------ Data entries
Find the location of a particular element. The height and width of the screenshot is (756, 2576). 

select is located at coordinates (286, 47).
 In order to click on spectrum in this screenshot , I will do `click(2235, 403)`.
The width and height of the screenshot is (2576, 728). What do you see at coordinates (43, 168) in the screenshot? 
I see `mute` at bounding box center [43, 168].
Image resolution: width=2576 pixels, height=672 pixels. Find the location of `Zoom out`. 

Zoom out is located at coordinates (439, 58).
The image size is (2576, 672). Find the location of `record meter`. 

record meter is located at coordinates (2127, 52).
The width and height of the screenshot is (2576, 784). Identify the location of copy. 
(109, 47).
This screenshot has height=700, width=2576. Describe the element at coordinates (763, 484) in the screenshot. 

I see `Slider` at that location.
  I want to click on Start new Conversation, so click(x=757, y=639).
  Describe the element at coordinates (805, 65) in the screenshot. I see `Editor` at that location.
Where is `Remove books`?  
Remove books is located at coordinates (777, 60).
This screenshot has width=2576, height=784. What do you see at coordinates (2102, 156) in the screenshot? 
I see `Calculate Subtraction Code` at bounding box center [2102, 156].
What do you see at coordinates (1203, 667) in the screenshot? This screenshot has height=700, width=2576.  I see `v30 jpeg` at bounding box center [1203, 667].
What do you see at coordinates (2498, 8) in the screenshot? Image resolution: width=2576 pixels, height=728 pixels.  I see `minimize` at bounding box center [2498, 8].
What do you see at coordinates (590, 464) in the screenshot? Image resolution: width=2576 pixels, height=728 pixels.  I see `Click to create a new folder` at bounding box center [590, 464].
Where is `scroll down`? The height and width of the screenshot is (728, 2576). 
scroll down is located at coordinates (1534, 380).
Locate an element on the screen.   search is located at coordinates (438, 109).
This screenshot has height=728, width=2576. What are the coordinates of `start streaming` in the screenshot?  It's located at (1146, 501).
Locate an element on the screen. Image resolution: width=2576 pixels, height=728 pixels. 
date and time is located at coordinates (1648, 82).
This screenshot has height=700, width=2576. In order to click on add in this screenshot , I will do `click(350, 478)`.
------------
**Written request:** Extract every line of the data above and reproduce each one unchanged.

**Exercise response:**
Find the location of a particular element. The height and width of the screenshot is (756, 2576). 

select is located at coordinates (286, 47).
 In order to click on spectrum in this screenshot , I will do `click(2235, 403)`.
The width and height of the screenshot is (2576, 728). What do you see at coordinates (43, 168) in the screenshot? 
I see `mute` at bounding box center [43, 168].
Image resolution: width=2576 pixels, height=672 pixels. Find the location of `Zoom out`. 

Zoom out is located at coordinates (439, 58).
The image size is (2576, 672). Find the location of `record meter`. 

record meter is located at coordinates (2127, 52).
The width and height of the screenshot is (2576, 784). Identify the location of copy. 
(109, 47).
This screenshot has height=700, width=2576. Describe the element at coordinates (763, 484) in the screenshot. 

I see `Slider` at that location.
  I want to click on Start new Conversation, so click(x=757, y=639).
  Describe the element at coordinates (805, 65) in the screenshot. I see `Editor` at that location.
Where is `Remove books`?  
Remove books is located at coordinates (777, 60).
This screenshot has width=2576, height=784. What do you see at coordinates (2102, 156) in the screenshot? 
I see `Calculate Subtraction Code` at bounding box center [2102, 156].
What do you see at coordinates (1203, 667) in the screenshot? This screenshot has height=700, width=2576.  I see `v30 jpeg` at bounding box center [1203, 667].
What do you see at coordinates (2498, 8) in the screenshot? Image resolution: width=2576 pixels, height=728 pixels.  I see `minimize` at bounding box center [2498, 8].
What do you see at coordinates (590, 464) in the screenshot? Image resolution: width=2576 pixels, height=728 pixels.  I see `Click to create a new folder` at bounding box center [590, 464].
Where is `scroll down`? The height and width of the screenshot is (728, 2576). 
scroll down is located at coordinates (1534, 380).
Locate an element on the screen.   search is located at coordinates (438, 109).
This screenshot has height=728, width=2576. What are the coordinates of `start streaming` in the screenshot?  It's located at (1146, 501).
Locate an element on the screen. Image resolution: width=2576 pixels, height=728 pixels. 
date and time is located at coordinates (1648, 82).
This screenshot has height=700, width=2576. In order to click on add in this screenshot , I will do `click(350, 478)`.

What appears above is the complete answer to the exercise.